The NSA dumped a bunch of oversight reports on Christmas Eve for essentially no reason
The National Security Agency published on Christmas Eve a series of heavily-redacted reports written about its misconduct by the President's Intelligence Oversight Board.
The reports are said to have been released in response to a Freedom of Information Act lawsuit brought against the NSA by the American Civil Liberties Union. They describe the agency's wrongdoings from the first quarter of 2001 to the second quarter of 2013.
Many of those wrongdoings, which range from inappropriate handling of legitimately-acquired intelligence to personnel using the NSA's surveillance tools to determine their partners' fidelity, were first reported after Edward Snowden leaked agency files in 2013.

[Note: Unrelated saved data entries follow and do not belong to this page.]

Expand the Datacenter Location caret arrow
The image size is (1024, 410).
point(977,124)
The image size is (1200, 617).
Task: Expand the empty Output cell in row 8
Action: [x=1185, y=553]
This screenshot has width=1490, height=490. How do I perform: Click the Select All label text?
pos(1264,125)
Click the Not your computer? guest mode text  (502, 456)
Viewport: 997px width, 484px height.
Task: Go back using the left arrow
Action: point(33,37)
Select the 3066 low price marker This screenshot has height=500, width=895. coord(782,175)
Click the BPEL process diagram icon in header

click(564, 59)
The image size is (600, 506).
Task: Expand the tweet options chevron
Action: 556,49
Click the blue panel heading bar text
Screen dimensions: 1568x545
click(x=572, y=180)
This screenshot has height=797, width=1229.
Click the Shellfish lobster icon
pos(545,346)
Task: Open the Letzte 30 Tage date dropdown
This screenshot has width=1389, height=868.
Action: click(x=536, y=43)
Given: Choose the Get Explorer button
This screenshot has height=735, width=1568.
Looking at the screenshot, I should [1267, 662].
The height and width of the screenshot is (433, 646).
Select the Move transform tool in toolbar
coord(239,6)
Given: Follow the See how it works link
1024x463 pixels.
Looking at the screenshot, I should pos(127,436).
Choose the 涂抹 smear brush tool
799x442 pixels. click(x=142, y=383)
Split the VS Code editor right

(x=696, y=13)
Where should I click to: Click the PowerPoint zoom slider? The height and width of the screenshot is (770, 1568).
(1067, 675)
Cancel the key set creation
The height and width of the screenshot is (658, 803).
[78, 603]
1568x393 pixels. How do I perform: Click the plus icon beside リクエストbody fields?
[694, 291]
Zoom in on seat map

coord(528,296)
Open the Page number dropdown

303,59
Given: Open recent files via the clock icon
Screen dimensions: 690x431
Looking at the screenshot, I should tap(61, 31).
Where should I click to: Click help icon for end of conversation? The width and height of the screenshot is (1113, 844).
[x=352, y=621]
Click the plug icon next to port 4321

That, combined with the heavy redactions which obfuscate the number of people affected by these errors and the rate at which the agency finds and corrects them, makes the NSA's decision to publish them right before a major holiday all the stranger.
It would have been one thing for the NSA to attempt to prevent news organizations from immediately covering some damning new information -- that at least would have made sense, even though it runs counter to concepts like "oversight" and "accountability."
Instead, the agency seems to have published a dozen years' worth of quarterly reports on Christmas Eve for no reason other than its continued desire to prevent the public from learning more about its activities, which are often decried as unconstitutional.
All of which means the agency's Christmas gift to American citizens wasn't these files, like some joked, but was instead more proof the "most transparent administration in history" wants to hide already-public, heavily-redacted information from the world.